S: TWoP –  http://www.thewayofthepirates.com/types-of-pirates/buccaneers/ (last access: 3 September 2014); MM – http://www.marinersmuseum.org/blogs/library/?p=1054 (last access: 3 September 2014).

N: 1. 1660s, from French boucanier “user of a boucan,” a native grill for roasting meat, from Tupi mukem (rendered in Portuguese as moquem c.1587): “initial b and m are interchangeable in the Tupi language” (Klein). For Haitian variant barbacoa, see barbecue. Originally used of French settlers working as hunters and woodsmen in the Spanish West Indies, a lawless and piratical set after they were driven from their trade by Spanish authorities in the 1690s.

2. English, French, or Dutch sea adventurer, who haunted chiefly the Caribbean and the Pacific seaboard of South America, preying on Spanish settlements and shipping during the second half of the 17th century. In their own day buccaneers were usually called privateers; the word buccaneer came into use after the publication, in 1684, of Bucaniers (sic) of America, the English translation of De Americaensche zee-rovers, by the Dutchman Alexander Esquemelin (or Exquemelin), whose work was a fecund source of tales of these men.

3. The term buccaneer comes from the French boucan, a grill for the smoking of viande boucanée, or dried meat, for use in ships at sea. The French called their adventurers flibustiers (from the Dutch vrijbuiter, “freebooter”), and the Dutch called theirs zeerovers (“sea rovers”); the Spaniards called them corsarios (“corsairs”). The earliest buccaneers were hunters in western Hispaniola (Haiti) in the early 17th century.

4. Cultural Interrelation:
– Reality: Known among themselves by the romantic title of “brethren of the coast”, the buccaneers styled themselves privateers, but since they seldom carried valid commissions, they differed from pirates only by virtue of the fact that they did not prey on ships of their own nation. The world itself is derived from the French “boucan” or grill, for cooking dried meat.
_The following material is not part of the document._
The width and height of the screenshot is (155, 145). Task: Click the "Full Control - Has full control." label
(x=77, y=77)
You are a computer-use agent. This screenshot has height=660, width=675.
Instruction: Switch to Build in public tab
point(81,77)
It came into use after the publication of Esquemeling’s classic “Bucaniers of America” in 1684, translated in 1684. Buccaneers were called by the Dutch “zee-rovers”, by the Spanish “corsarios”, and by the French “flibustiers”. They were inspired by the tradition of the Elizabethan privateers and became prominent for their marauding activities in the Caribbean after the capture of Jamaica in 1655, and later in the Pacific. Early bands were composed of adventurers of all sorts, whom Sir Henry Morgan welded into an efficient force to capture Panama in 1671. They were excellent seamen and included several remarkable characters. Many of them made remarkable voyages around the world.
– Fiction: We can mention the movie The Buccaneer (1958) by Anthony Quinn (1915-2001), remake from The Buccaneer (1938) by Cecil B. DeMille (1881-1959). In fact and stricto sensu, Jean Lafitte (c 1780 – 1820 c) was a pirate and a privateer, but not a buccaneer.
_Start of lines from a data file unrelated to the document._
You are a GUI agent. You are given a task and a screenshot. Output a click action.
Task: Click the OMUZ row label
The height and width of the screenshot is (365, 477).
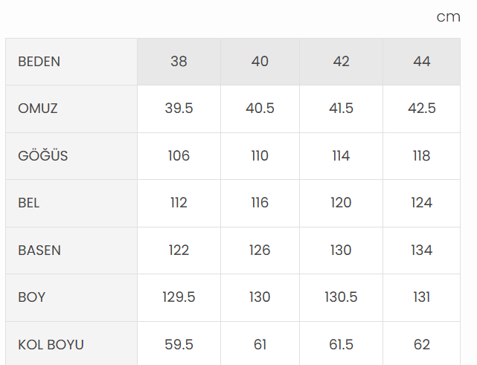point(38,109)
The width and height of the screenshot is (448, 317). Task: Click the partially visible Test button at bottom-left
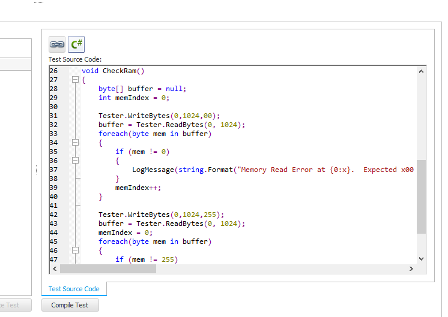tap(13, 305)
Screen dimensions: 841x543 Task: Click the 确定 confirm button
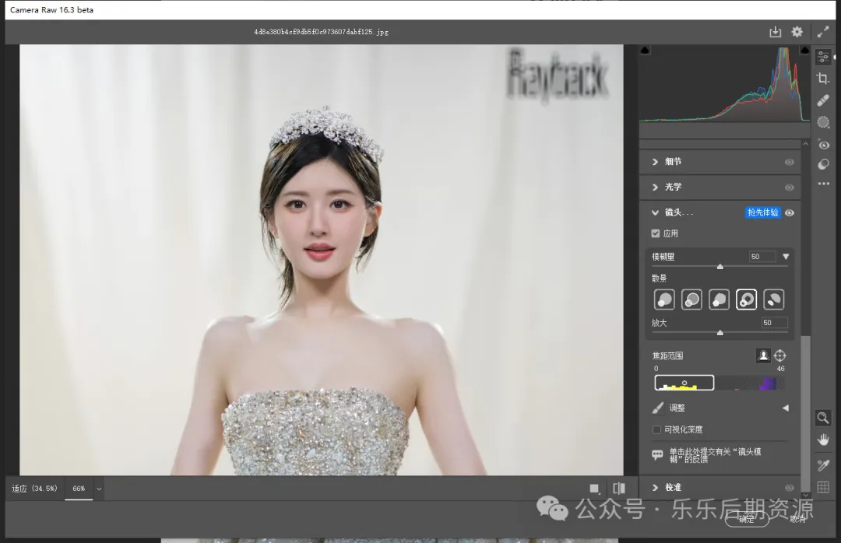[746, 519]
S: 1. OED – http://www.etymonline.com/index.php?allowed_in_frame=0&search=buccaneer&searchmode=none (last access: 3 September 2014). 2 & 3. EncBrit (last access: 3 September 2014). 4. GDT (last access: 3 September 2014); WH – https://www.worldhistory.org/Jean_Lafitte/ (last access: 28 August 2023); FA – https://www.filmaffinity.com/us/film254581.html, https://www.filmaffinity.com/us/film955759.html (last access: 28 August 2023).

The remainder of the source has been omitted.